━━ Available data
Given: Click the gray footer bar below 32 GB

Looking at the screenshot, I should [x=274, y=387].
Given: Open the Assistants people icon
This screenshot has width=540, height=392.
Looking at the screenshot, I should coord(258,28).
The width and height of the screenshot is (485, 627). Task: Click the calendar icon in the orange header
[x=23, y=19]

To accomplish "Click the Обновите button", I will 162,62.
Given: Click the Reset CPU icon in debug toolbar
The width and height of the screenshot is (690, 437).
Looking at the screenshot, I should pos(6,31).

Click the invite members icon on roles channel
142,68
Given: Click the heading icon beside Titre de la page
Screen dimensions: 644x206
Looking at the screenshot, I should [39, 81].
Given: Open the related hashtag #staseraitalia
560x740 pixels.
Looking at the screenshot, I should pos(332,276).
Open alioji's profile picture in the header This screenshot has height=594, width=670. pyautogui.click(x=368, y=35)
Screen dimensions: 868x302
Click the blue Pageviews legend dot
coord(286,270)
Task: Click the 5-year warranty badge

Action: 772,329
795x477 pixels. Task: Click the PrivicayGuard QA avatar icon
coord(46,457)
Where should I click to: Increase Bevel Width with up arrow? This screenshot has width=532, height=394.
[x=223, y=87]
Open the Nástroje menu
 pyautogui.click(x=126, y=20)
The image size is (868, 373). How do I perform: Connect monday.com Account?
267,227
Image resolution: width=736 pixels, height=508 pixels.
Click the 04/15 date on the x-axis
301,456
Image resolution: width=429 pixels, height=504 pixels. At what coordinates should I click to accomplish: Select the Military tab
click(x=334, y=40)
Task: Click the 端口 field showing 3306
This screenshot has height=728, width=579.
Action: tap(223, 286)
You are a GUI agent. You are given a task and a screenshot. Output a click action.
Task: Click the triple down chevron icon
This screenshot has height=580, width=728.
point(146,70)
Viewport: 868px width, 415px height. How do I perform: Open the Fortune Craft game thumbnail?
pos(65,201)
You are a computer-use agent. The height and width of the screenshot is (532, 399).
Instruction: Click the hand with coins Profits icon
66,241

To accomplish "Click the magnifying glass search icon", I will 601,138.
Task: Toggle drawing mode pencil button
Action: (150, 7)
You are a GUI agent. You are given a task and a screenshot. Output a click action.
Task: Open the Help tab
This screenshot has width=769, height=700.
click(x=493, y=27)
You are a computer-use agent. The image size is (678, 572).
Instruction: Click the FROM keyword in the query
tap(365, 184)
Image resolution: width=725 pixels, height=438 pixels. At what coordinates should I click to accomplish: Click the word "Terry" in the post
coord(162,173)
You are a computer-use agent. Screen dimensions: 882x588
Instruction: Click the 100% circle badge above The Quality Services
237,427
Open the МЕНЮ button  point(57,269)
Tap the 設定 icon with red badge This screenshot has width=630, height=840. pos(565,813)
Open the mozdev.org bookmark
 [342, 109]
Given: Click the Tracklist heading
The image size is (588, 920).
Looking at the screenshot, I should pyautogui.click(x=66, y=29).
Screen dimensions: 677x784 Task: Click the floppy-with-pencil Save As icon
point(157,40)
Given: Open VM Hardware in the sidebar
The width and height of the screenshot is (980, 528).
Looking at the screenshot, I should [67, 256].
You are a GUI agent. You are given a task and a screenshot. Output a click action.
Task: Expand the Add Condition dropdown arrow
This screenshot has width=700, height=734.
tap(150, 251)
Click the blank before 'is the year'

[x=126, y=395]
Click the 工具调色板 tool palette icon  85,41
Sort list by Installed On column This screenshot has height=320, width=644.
━━━━
_What to work on_
What you give back must be the stretch above, starting at the line with "Where should I" and ending at the line with "Task: Click the triple down chevron icon", copied exactly.

_Answer section_
Where should I click to: Increase Bevel Width with up arrow? This screenshot has width=532, height=394.
[x=223, y=87]
Open the Nástroje menu
 pyautogui.click(x=126, y=20)
The image size is (868, 373). How do I perform: Connect monday.com Account?
267,227
Image resolution: width=736 pixels, height=508 pixels.
Click the 04/15 date on the x-axis
301,456
Image resolution: width=429 pixels, height=504 pixels. At what coordinates should I click to accomplish: Select the Military tab
click(x=334, y=40)
Task: Click the 端口 field showing 3306
This screenshot has height=728, width=579.
Action: tap(223, 286)
You are a GUI agent. You are given a task and a screenshot. Output a click action.
Task: Click the triple down chevron icon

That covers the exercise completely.